In Rostock, Germany, Bush declined to defend Cheney or rebut Putin, though the veep's tough words in Lithuania May 4, accusing Russia of backsliding on democracy and using its oil as a weapon to blackmail neighbors, had to have been approved by the White House.

Putin, a black belt in karate and the man into whose soul Bush famously saw five years ago, as he gazed into the eyes of that ex-KGB officer, takes no guff from these Americans.

That is among the reasons Putin's approval rating in Russia is twice that of Bush in America and four times that of the veep. On the Eastern shore of Delaware, where college girls from Eastern Europe come to work in the summer, Putin is a rock star among the Russians.

Why is Putin popular in Russia? Why is America no longer so? As one of the achievements of the Reagan-Bush administration was to convert Russia from the hostile global power headed by Brezhnev into the friendly nation headed by Boris Yeltsin, these issues should concern us. For the relationship between the two greatest nuclear powers on earth has been going steadily downhill.

Americans give these reasons for the estrangement: Putin's reversion to authoritarianism, his support for repressive regimes in Belarus and Uzbekistan, his closeness to Beijing (including joint military exercises), his sale of fighter jets to Hugo Chavez and anti-aircraft missiles to Tehran, his support for Iran's nuclear plant, his recognition of Hamas' election victory, his oil blackmail of Ukraine, his unplugging of Radio Free Europe and Radio Liberty, and his crackdown on U.S. NGO's promoting democracy in Russia. All seemed designed to show Russia's independence of -- and, indeed, defiance of -- the world leadership of the United States.

And that is not an unfair conclusion. But Americans need to ask themselves whether we have had it coming. For consider how we have dealt with Russia's interests and sensitivities.

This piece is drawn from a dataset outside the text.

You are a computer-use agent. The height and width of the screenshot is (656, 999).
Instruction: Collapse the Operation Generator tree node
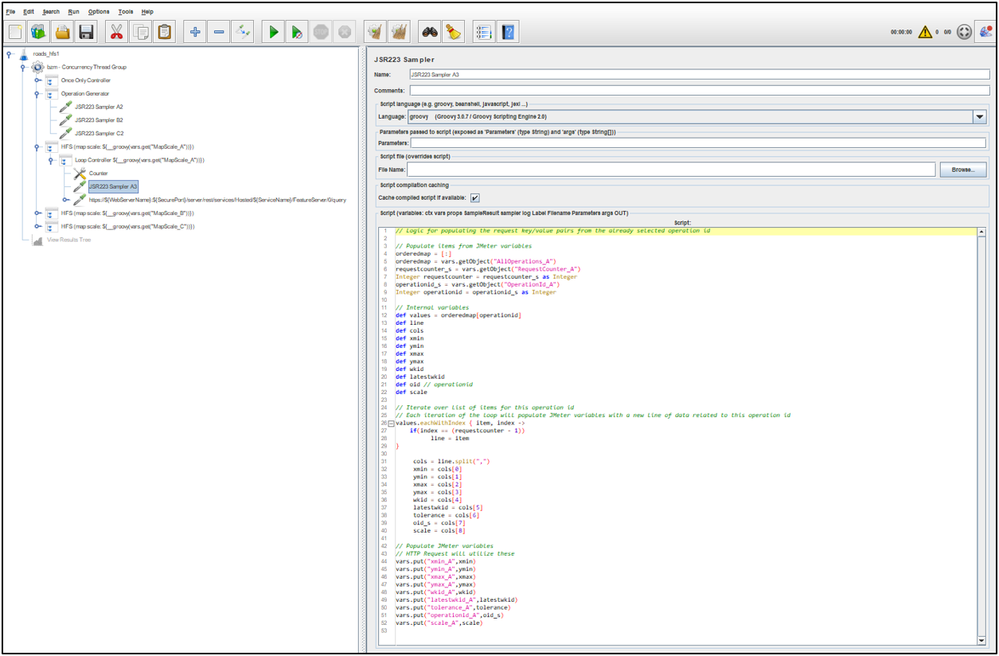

Listening to U.S. advisers on how to privatize the wealth of the Soviet state, Russians saw their national assets looted by thieves, hustlers and "oligarchs" welcomed in the West, as their per capita income sank and their social security vanished.

They saw the United States bomb into submission a Serb nation Russia had always seen as her Balkan god-child, for Serbia's crime of trying to hold on to her cradle province, Kosovo.


Pat Buchanan

Pat Buchanan is a founding editor of The American Conservative magazine, and the author of many books including State of Emergency: The Third World Invasion and Conquest of America .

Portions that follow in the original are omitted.